Innovation fund should support students

Tuesday April 25 2017

By Editorial

Five students from Lira Town College have developed a mobile app that enables HIV-positive people to access anti-retroviral drugs easier. Theirs is a touching experience, as told in the story—Students develop new mobile app to fight HIV—that run on Monday April 24 in the Daily Monitor.
Two years ago, a friend of theirs, Ronald Opio, then a Senior Two student died due to HIV, partly because he was afraid of accepting his status and taking his medication.
This spurred them to create an app which people can use to access ARVs online. The app comes with reminders on when to take the medication and provides privacy, because even though a lot has been done to demystify the virus, the stigma remains. The young innovators have named themselves Cool Stars, an appropriate name too.
These five are not the first to come up with great apps that help the community. Many students and youth have put their brains to work and come up with innovations that benefit, especially the rural communities.
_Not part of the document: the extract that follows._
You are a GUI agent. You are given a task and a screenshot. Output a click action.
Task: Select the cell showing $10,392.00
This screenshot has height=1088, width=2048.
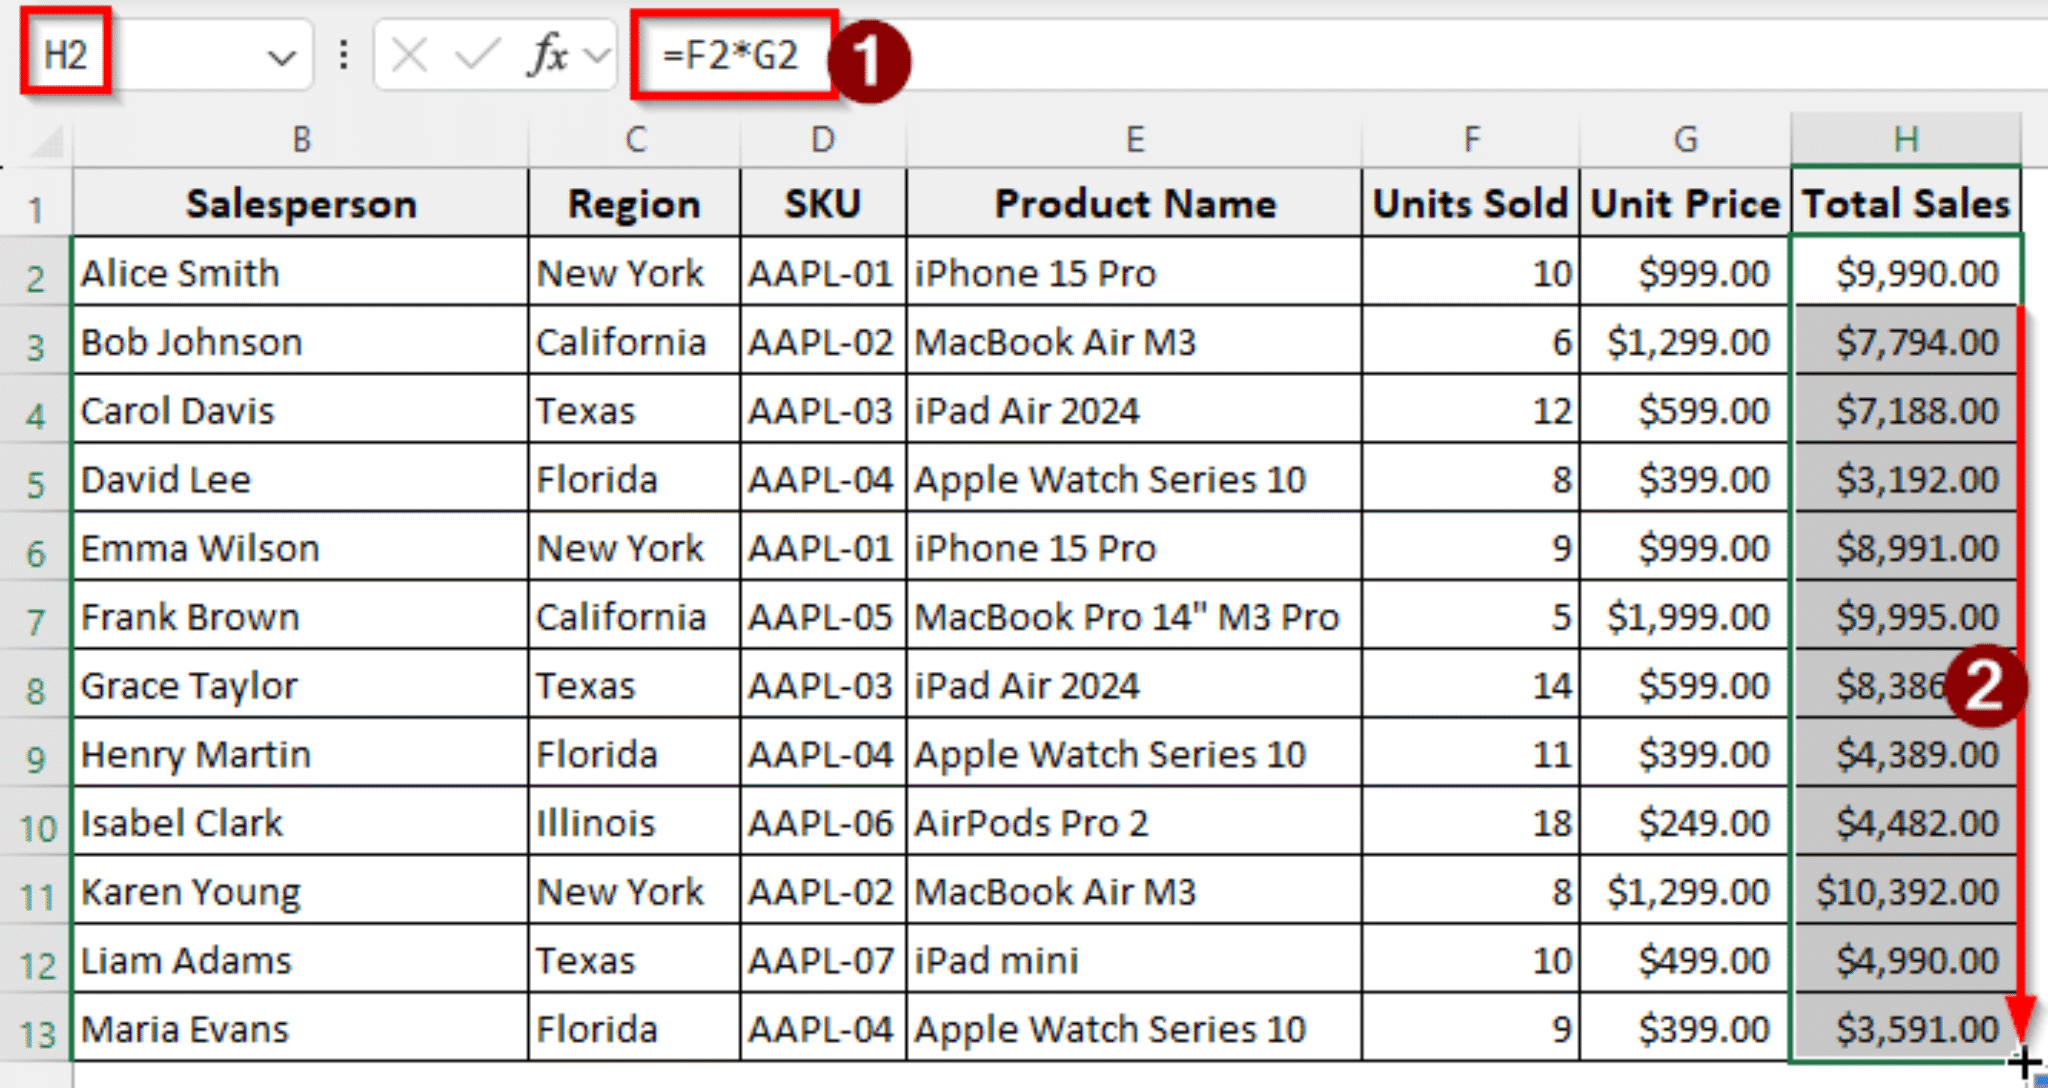1904,891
As reported on www.monitor.co.ug, under the headline, Shs36m up for young people interested in building innovative health products, (bit.ly/2q6nhla) another group of youths who call themselves DrugDash is building a system to enable health centres and drug distribution organisations carry out drug stock returns, so as to understand the trends of consumption through visual reports.
Another group, SNAP HMIS, (within the same programme, Up Accelerate), has created a mobile and web application to enable health workers easily collect data on their clinical activities and have it displayed in a visual way to support easy decision-making.
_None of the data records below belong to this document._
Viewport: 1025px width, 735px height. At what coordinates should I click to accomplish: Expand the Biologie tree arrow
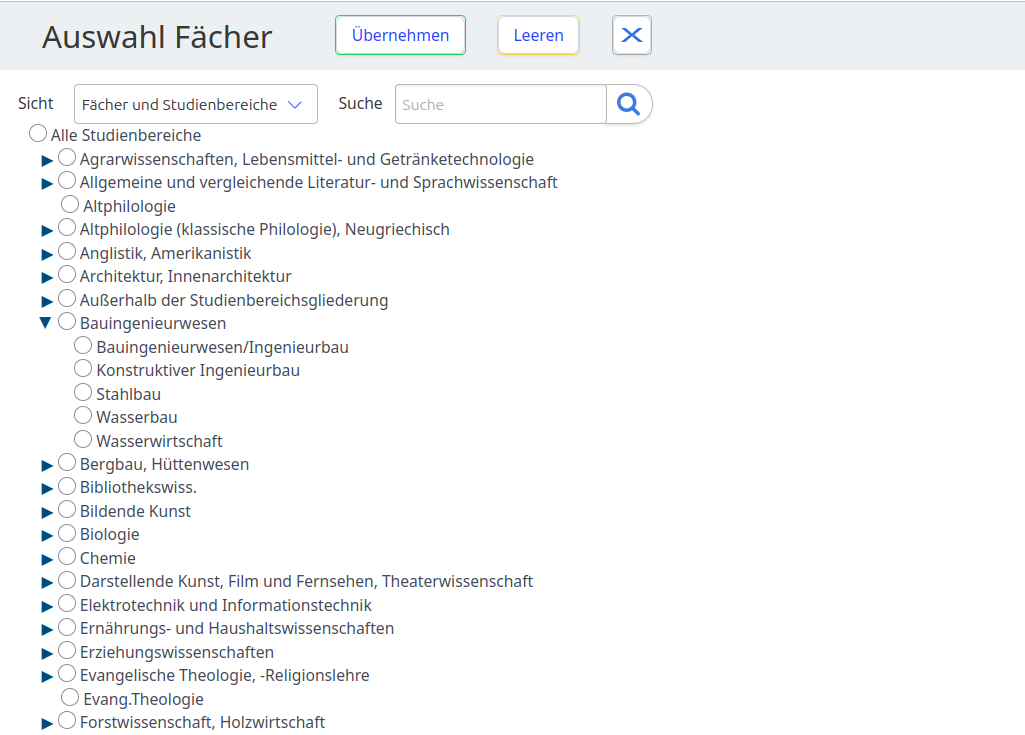47,535
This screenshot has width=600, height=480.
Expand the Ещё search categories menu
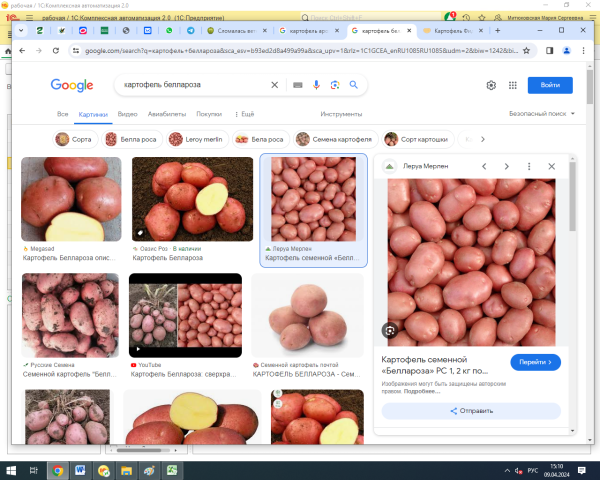[x=244, y=114]
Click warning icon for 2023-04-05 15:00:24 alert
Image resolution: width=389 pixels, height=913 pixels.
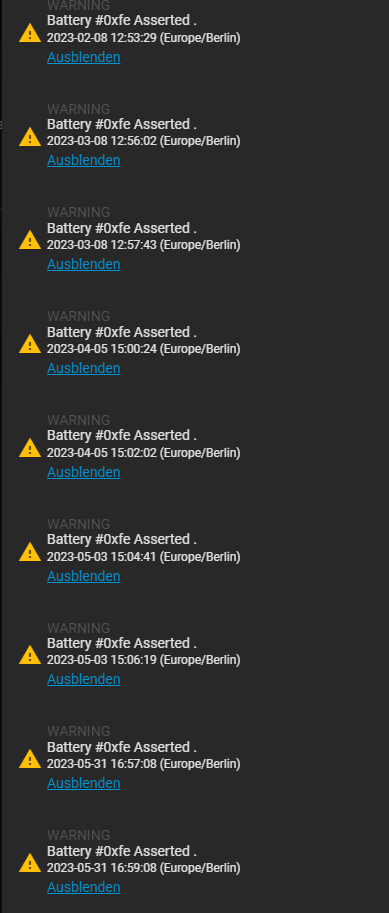click(x=30, y=344)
These are just few of the many groups that are creating apps that ease work and provide important services in a quicker manner.
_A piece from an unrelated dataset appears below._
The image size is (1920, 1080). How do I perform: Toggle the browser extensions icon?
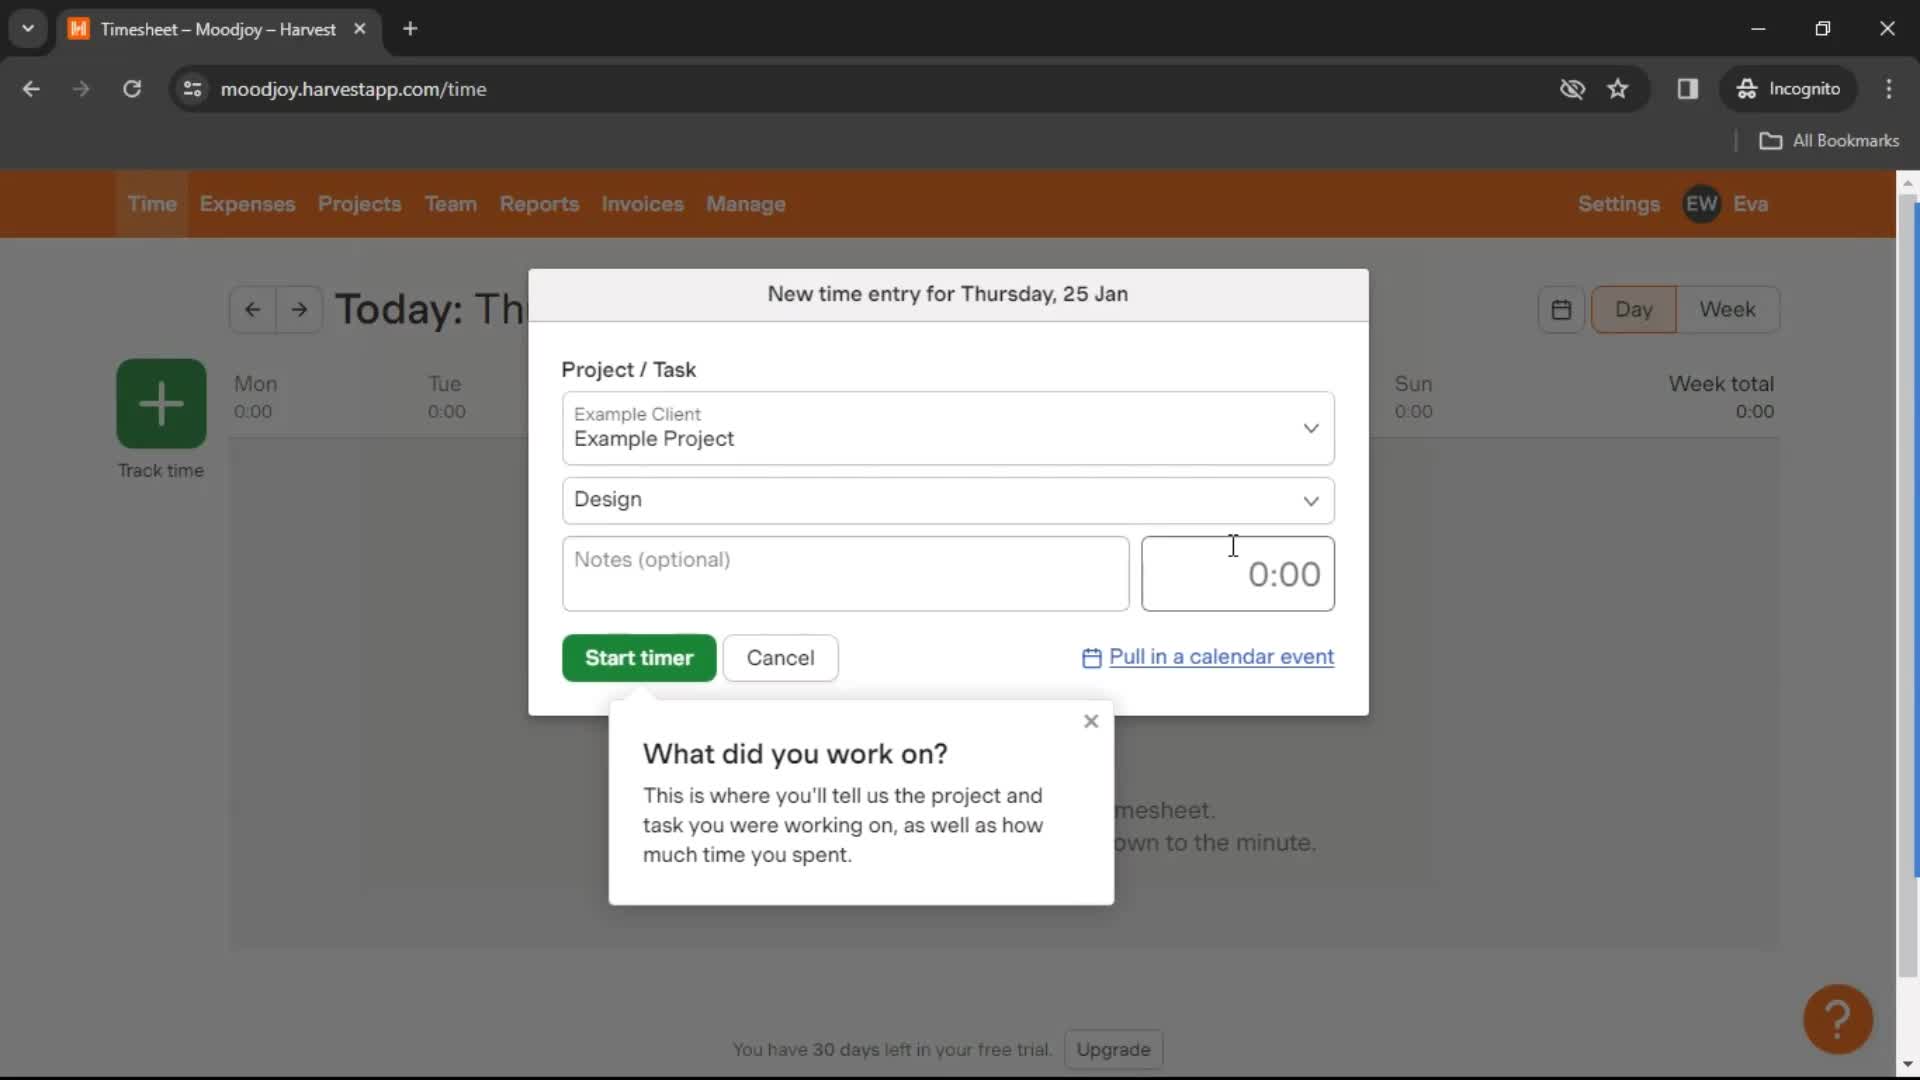point(1687,88)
Such are the groups that the government, through National Information Technology Authority - Uganda (NITA-U), should support. There are many largely unknown organisations and individuals who seek government help on sometimes personal matters. Others seek help for publically known ventures but these ventures are not life-saving or enterprising. Yet they do get the monies they ask for, while creative and helpful innovators are left to seek help from donors.
That we have an innovation fund under NITA-U is a good thing. Now, the government should put the money to good use and support such innovations.